§ **EXERCISE PROMPT**: Please, from the entries below, transcribe exactly the lines that begin at the line with "Open the Tableau components link" and end at the line with "Task: Select Dolby Atmos for home theater", without the pictures.

Collected data entries:
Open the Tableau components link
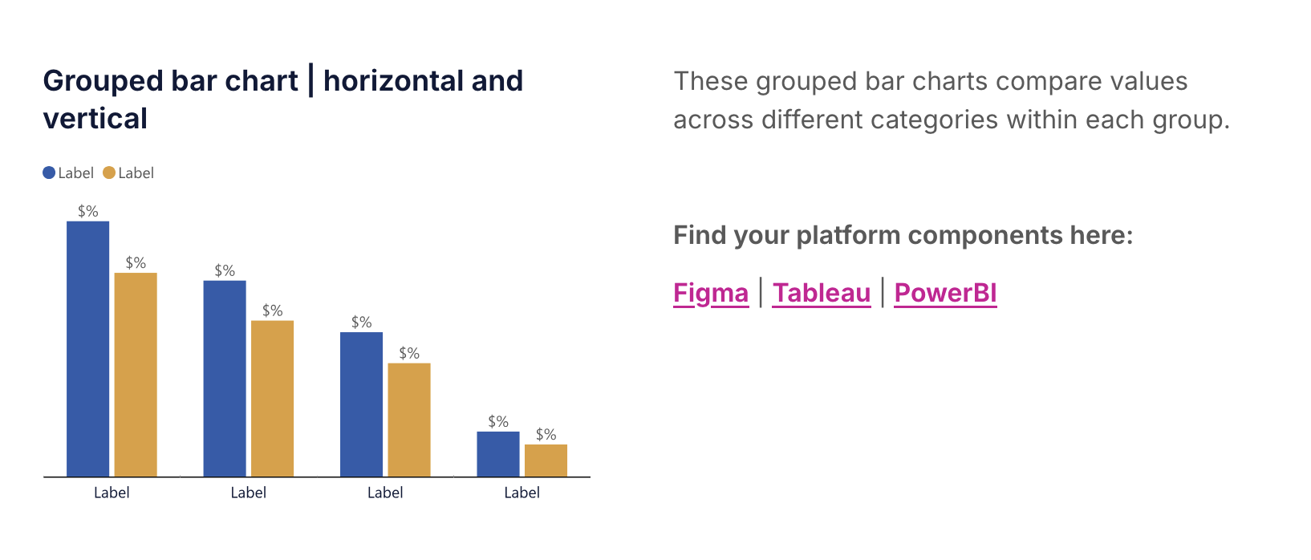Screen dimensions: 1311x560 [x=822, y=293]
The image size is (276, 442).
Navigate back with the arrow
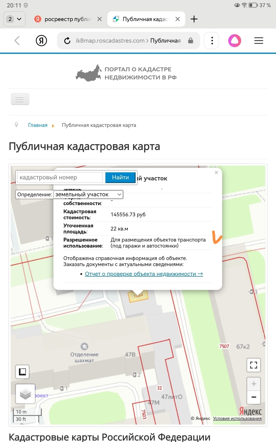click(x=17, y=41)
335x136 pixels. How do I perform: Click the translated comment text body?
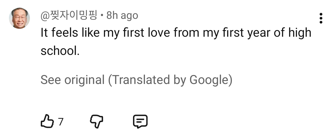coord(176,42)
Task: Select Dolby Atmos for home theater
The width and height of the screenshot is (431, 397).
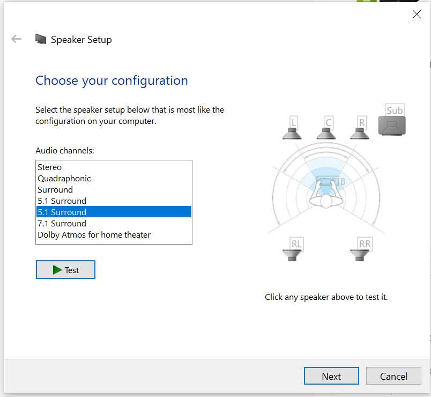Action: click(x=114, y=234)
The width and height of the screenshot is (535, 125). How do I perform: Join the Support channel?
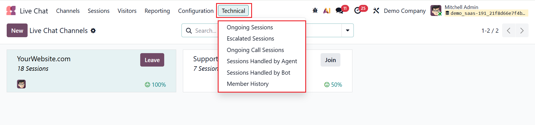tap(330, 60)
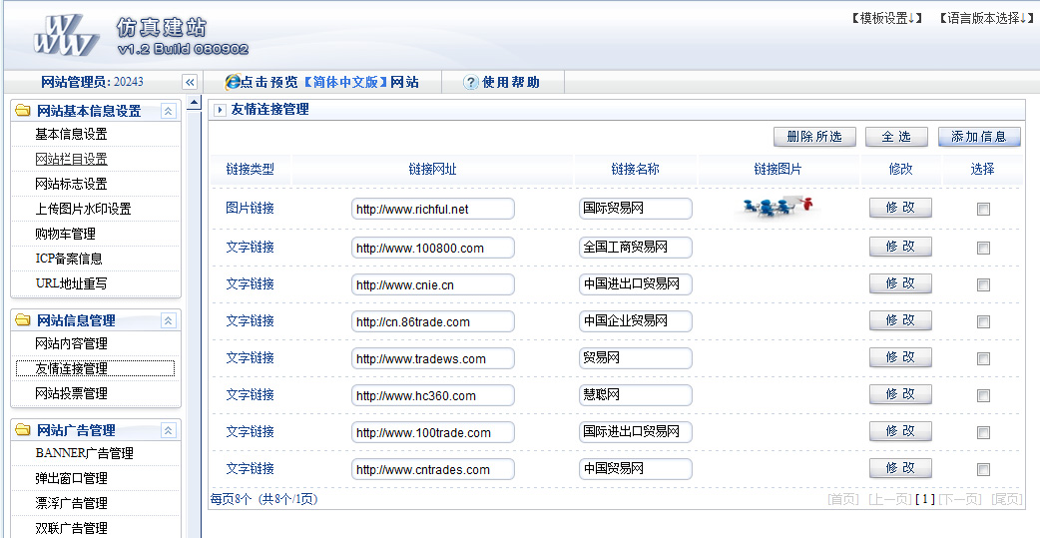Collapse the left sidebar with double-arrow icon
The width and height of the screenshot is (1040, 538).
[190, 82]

* * *

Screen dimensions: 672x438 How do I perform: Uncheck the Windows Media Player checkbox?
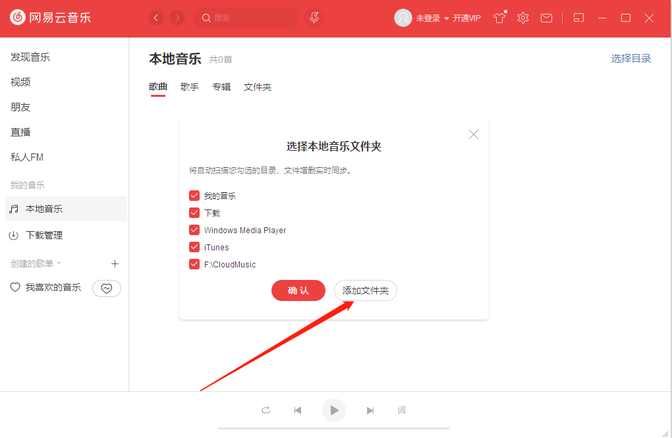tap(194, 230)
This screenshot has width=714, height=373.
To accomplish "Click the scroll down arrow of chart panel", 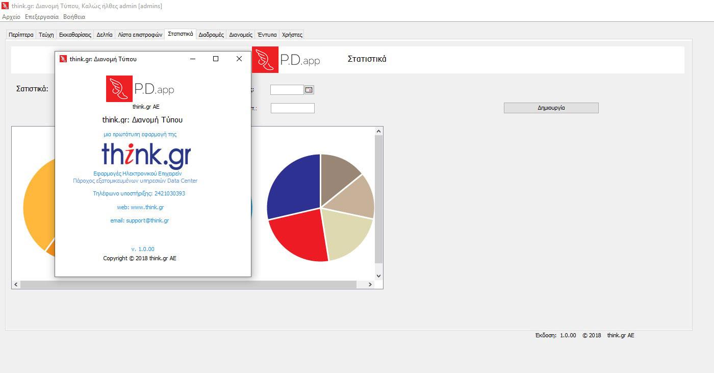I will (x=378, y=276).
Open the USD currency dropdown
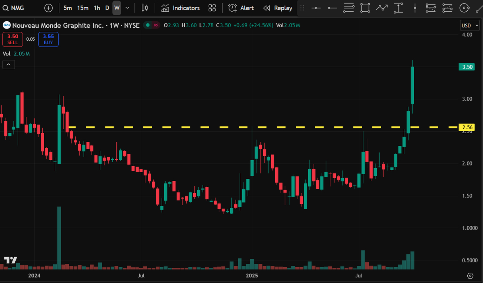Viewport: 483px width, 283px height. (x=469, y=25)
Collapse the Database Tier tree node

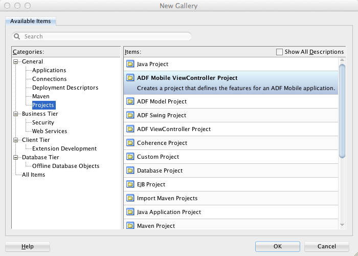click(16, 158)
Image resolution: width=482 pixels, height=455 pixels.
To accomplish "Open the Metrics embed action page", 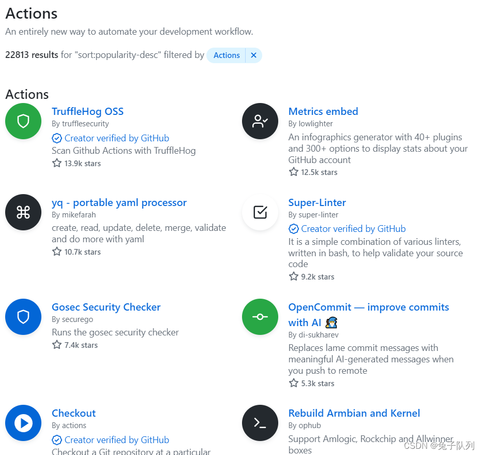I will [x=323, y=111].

--

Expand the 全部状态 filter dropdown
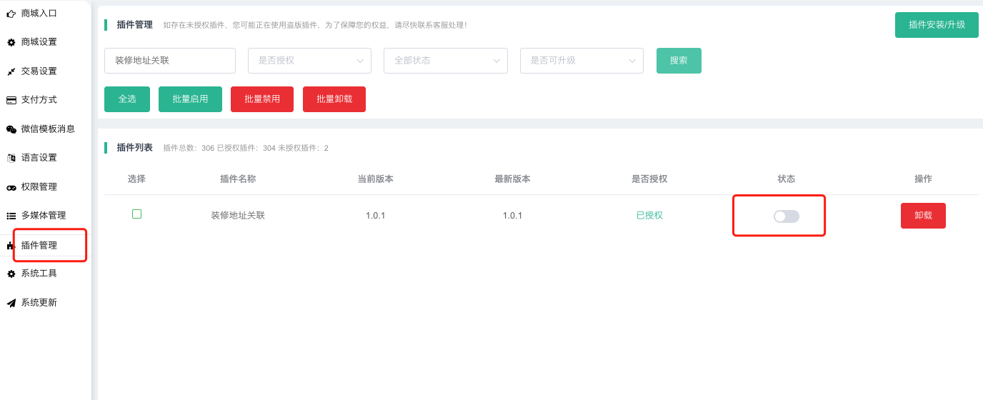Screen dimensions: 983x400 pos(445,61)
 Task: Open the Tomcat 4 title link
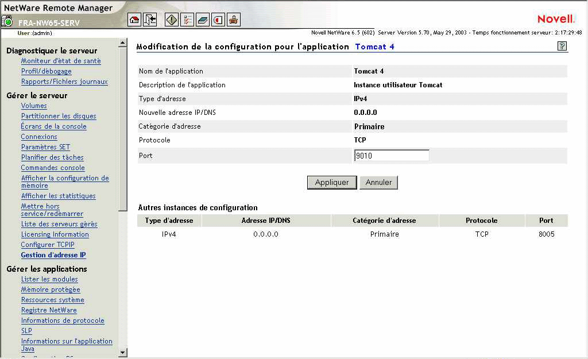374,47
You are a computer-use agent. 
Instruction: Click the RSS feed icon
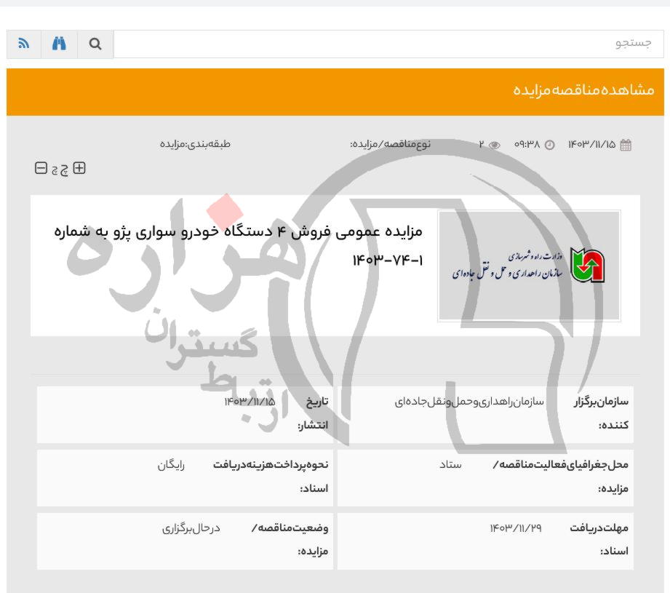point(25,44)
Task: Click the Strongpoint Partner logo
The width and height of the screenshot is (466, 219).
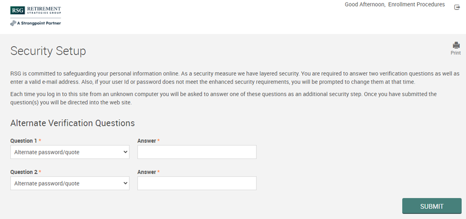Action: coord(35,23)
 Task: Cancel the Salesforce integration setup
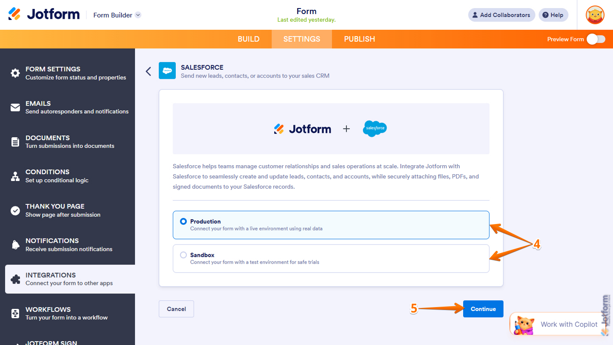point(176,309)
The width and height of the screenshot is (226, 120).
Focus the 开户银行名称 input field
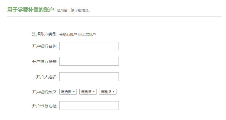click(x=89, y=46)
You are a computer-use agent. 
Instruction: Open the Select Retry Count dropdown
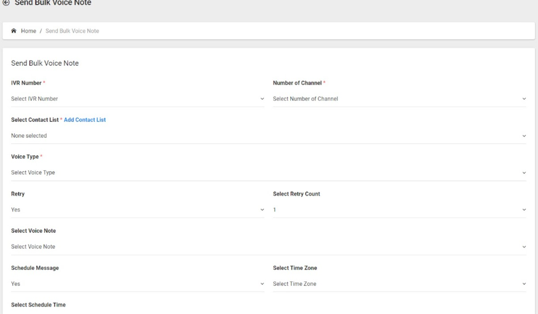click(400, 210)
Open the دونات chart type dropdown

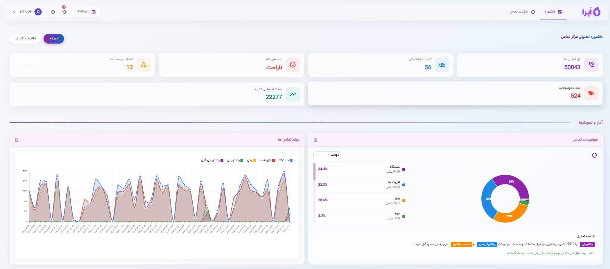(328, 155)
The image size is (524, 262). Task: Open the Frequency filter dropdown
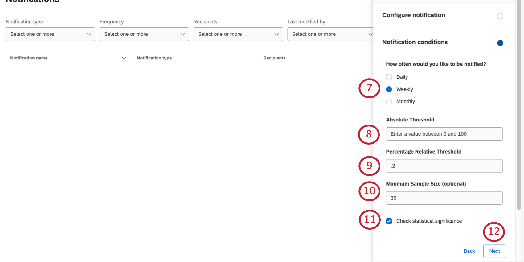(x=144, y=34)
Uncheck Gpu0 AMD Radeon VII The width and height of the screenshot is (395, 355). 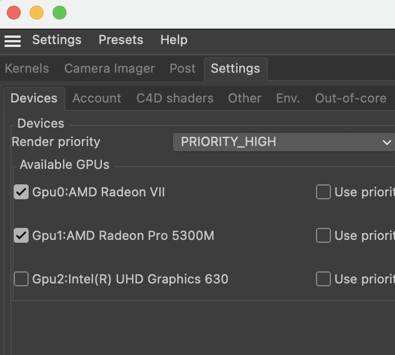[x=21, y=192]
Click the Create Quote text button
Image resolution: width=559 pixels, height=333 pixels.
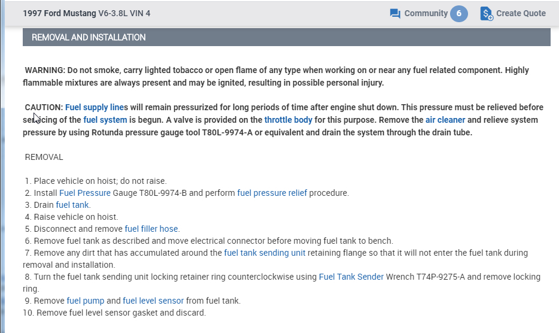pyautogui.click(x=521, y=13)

§ **RESULT FOR THIS EXERCISE**:
Open the Tableau components link
Screen dimensions: 1311x560 [x=822, y=293]
The image size is (276, 442).
Navigate back with the arrow
click(x=17, y=41)
335x136 pixels. How do I perform: Click the translated comment text body?
coord(176,42)
Task: Select Dolby Atmos for home theater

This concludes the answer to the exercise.